Mortality and Expense Risk Charge (p. 24)

Comment

 
In the Mortality and Expense Risk Charge tables on page 25, the guaranteed charge during the first 15 policy years, $8.00 per $1,000 annualized, does not correspond to the monthly charge of $0.67 per $1,000 stated in the In Summary: Fee Table on page 5, which totals to $8.04 on an annual basis.  Please explain and/or correct.

 
Response

The charges in the In Summary: Fee Table are rounded.  The $8.00 per $1,000 stated on page 25 is the exact charge amount on an annualized basis.

The unrounded monthly maximum Mortality & Risk Expense Charge is $0.664234644.  As stated in the bolded heading introducing the tables on page 4 of the prospectus, charges in the table are rounded up to the nearest one-hundredth decimal place for consistency and to avoid understating any charges.

For example:  $0.664234644 rounded to the nearest one-hundreth equals $0.66.

$0.66 x 12 = $7.92 which in turn rounds to $7.90.

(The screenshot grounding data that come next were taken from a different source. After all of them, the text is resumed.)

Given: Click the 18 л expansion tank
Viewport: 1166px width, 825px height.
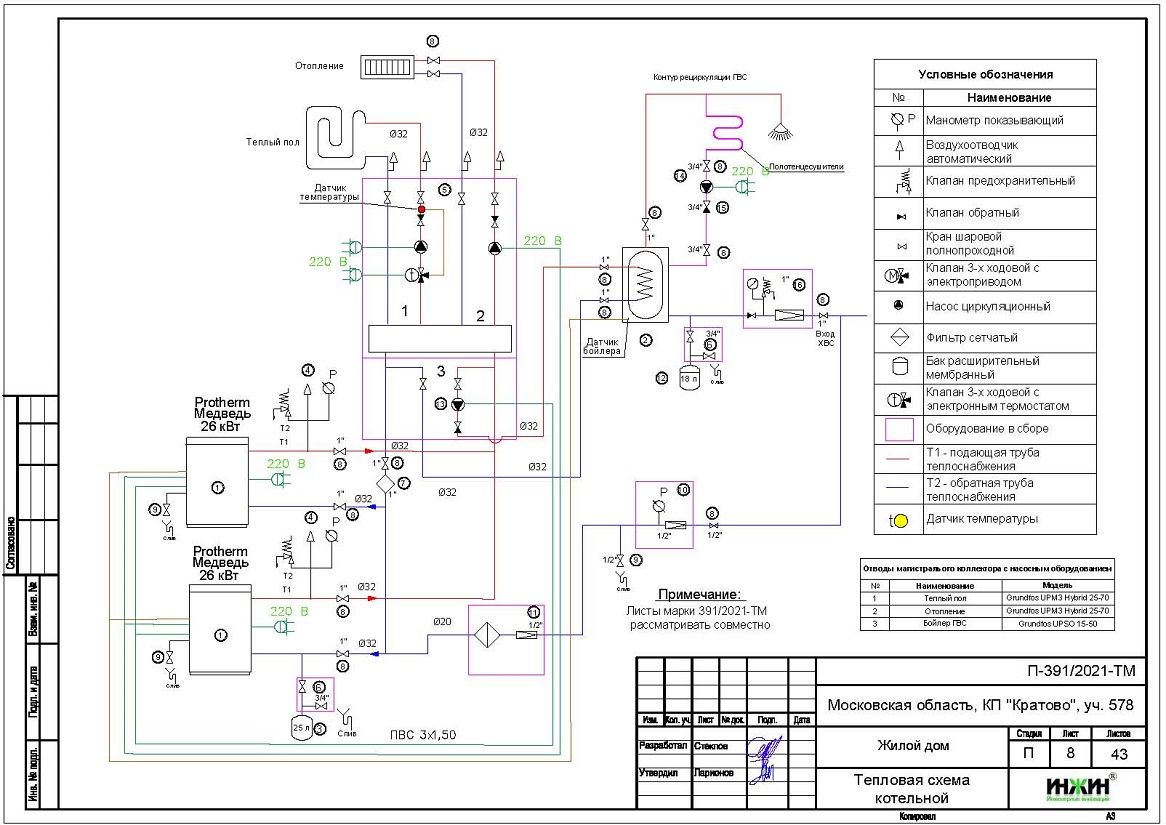Looking at the screenshot, I should click(x=688, y=379).
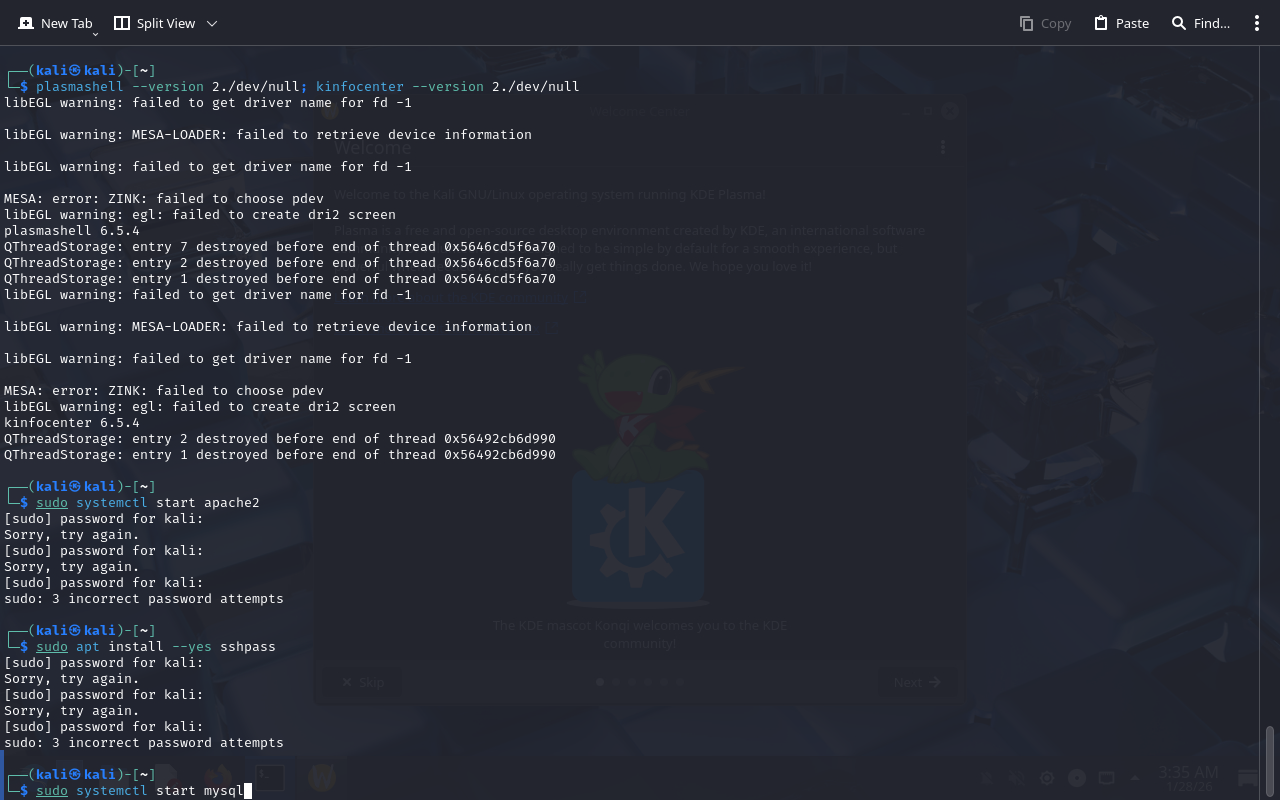Click the underlined 'apt' command word
The width and height of the screenshot is (1280, 800).
(x=88, y=647)
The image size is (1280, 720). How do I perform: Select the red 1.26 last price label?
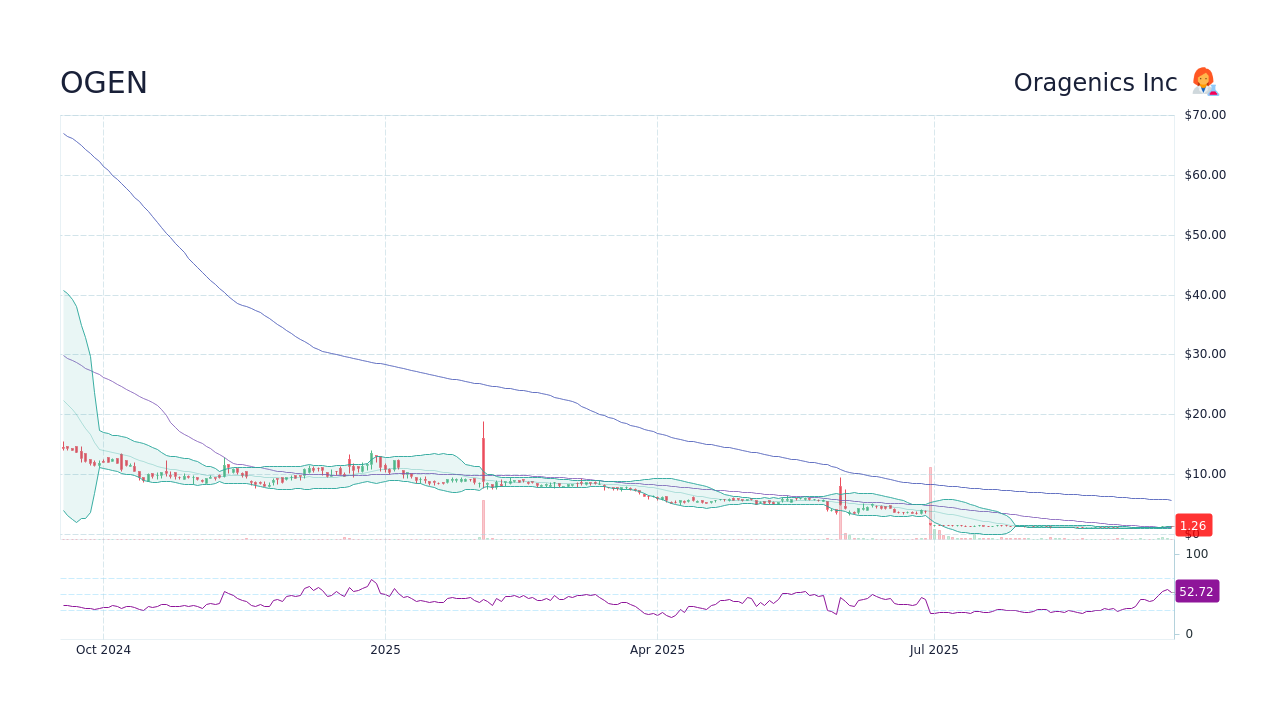point(1194,525)
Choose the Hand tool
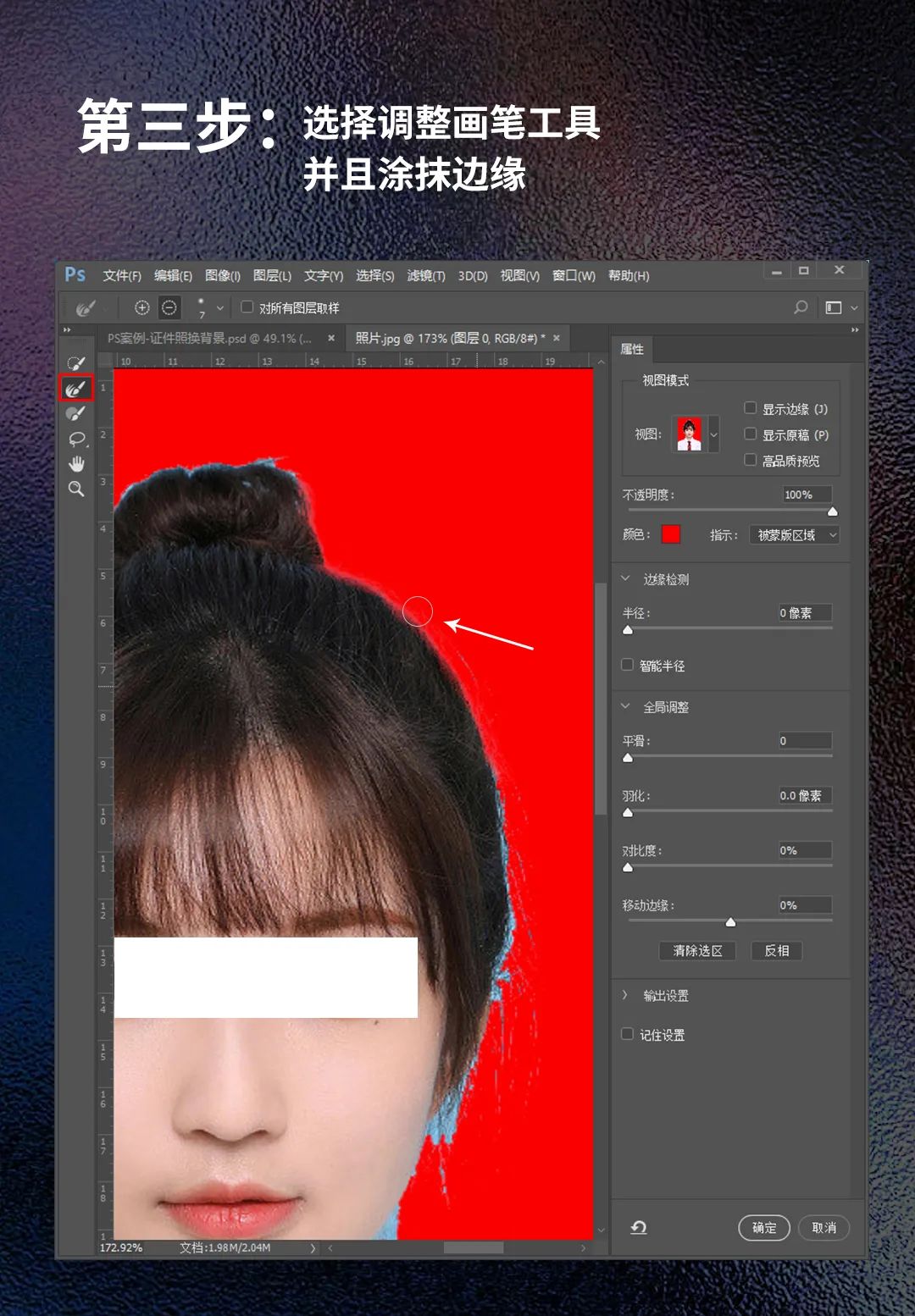Image resolution: width=915 pixels, height=1316 pixels. pyautogui.click(x=76, y=463)

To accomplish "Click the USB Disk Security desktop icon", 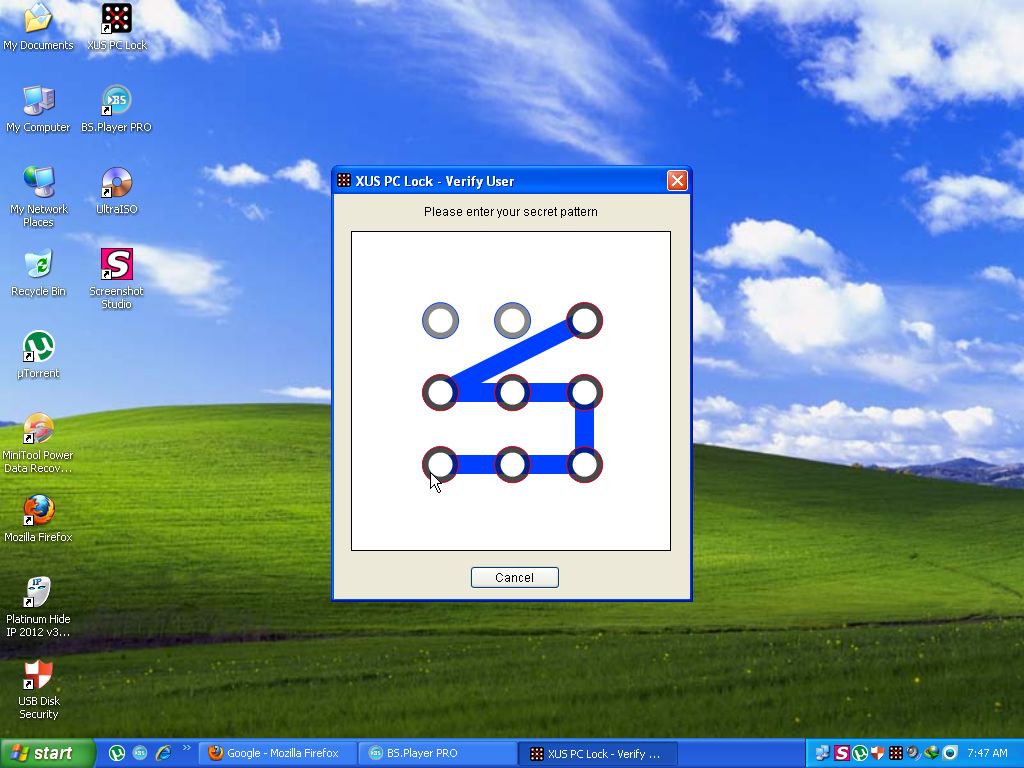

6.      Underwriting and Distribution Charge (p. 25):

 
         Comment

 In the first full paragraph at the top of the right column, please state that the Statement of Additional Information is available for "free" and how to it may be obtained.

Response

The language in question is now on page 26 at the top of the right column.  The requested revisions have been made.  The language now reads as follows:

A complete table of the guaranteed maximum rates is provided in the Statement of Additional Information to this prospectus which is available on request and free of charge.  Information on how to contact us is located on the front page of this prospectus.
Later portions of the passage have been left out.